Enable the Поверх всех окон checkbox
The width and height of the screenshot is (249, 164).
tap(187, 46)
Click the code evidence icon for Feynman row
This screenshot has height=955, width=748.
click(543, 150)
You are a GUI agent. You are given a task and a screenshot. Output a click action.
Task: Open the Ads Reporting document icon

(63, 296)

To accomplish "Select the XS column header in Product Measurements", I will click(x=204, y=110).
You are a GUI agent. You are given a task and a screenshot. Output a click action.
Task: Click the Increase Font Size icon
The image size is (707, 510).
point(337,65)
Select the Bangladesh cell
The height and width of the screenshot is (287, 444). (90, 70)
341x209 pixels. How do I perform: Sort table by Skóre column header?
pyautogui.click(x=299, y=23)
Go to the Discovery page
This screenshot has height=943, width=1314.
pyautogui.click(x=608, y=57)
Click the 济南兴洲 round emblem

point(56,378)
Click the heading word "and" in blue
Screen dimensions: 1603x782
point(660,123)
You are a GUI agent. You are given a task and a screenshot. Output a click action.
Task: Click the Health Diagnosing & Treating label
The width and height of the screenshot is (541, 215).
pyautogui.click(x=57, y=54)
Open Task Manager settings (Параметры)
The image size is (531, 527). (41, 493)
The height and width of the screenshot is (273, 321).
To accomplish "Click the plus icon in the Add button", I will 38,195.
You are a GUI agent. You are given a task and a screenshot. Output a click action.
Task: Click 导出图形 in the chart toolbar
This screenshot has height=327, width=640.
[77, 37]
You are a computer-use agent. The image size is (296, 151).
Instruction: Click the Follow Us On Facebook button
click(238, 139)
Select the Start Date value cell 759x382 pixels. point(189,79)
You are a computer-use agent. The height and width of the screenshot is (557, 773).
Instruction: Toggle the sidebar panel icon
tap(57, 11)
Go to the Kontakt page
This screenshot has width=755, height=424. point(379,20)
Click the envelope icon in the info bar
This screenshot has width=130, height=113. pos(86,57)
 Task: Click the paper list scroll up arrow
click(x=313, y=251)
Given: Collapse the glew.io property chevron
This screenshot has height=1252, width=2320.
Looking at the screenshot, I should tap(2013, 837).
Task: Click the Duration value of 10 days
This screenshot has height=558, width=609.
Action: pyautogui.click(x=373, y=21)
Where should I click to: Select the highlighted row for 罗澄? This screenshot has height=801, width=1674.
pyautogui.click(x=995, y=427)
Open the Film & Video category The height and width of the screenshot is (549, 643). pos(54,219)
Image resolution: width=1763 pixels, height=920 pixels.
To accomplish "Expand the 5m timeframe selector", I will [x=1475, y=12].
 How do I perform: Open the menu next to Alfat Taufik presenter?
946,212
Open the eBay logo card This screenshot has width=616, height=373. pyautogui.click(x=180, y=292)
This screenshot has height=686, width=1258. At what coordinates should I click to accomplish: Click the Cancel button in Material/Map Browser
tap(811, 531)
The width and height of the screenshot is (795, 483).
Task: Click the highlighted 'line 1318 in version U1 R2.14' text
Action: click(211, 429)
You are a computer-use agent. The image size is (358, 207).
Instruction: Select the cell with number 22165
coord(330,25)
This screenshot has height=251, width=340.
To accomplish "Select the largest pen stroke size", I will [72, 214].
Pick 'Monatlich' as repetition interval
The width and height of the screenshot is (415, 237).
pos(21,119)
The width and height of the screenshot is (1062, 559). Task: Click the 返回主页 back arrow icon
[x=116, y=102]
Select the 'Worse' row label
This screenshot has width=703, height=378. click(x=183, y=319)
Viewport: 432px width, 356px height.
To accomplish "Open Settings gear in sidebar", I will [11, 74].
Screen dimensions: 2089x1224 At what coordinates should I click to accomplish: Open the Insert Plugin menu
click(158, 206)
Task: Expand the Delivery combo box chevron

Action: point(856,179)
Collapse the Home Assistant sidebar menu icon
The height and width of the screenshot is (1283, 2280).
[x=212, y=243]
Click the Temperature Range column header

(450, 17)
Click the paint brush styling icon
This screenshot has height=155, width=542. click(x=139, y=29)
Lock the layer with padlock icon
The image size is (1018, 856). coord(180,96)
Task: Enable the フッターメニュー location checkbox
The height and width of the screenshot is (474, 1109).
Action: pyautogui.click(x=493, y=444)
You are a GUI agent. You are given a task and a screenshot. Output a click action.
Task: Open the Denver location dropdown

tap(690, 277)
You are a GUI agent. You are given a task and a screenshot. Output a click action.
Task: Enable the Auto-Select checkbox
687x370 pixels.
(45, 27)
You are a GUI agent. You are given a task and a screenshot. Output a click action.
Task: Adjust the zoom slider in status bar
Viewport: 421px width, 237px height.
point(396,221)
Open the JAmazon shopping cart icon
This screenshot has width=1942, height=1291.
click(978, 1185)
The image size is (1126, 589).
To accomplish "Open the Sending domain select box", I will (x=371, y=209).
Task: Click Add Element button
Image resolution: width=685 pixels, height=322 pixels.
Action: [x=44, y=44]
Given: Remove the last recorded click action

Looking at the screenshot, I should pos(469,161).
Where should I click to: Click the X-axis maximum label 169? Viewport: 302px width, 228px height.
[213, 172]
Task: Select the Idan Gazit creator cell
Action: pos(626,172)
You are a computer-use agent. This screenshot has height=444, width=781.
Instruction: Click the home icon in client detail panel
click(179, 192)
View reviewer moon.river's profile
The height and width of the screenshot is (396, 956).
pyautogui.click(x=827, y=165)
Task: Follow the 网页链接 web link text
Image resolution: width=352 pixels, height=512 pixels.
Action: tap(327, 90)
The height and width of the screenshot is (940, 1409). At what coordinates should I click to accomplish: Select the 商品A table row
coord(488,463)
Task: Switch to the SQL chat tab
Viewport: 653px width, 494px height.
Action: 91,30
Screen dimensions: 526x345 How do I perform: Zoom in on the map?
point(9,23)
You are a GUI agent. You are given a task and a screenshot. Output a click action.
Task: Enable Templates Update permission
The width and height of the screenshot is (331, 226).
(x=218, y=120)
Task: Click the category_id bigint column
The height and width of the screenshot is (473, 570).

------------------------------

What the task asks:
Locate every line in the records above that contains the word "Viewport" and copy each of those lines.

Exercise result:
Viewport: 432px width, 356px height.
Viewport: 421px width, 237px height.
Where should I click to: Click the X-axis maximum label 169? Viewport: 302px width, 228px height.
Viewport: 653px width, 494px height.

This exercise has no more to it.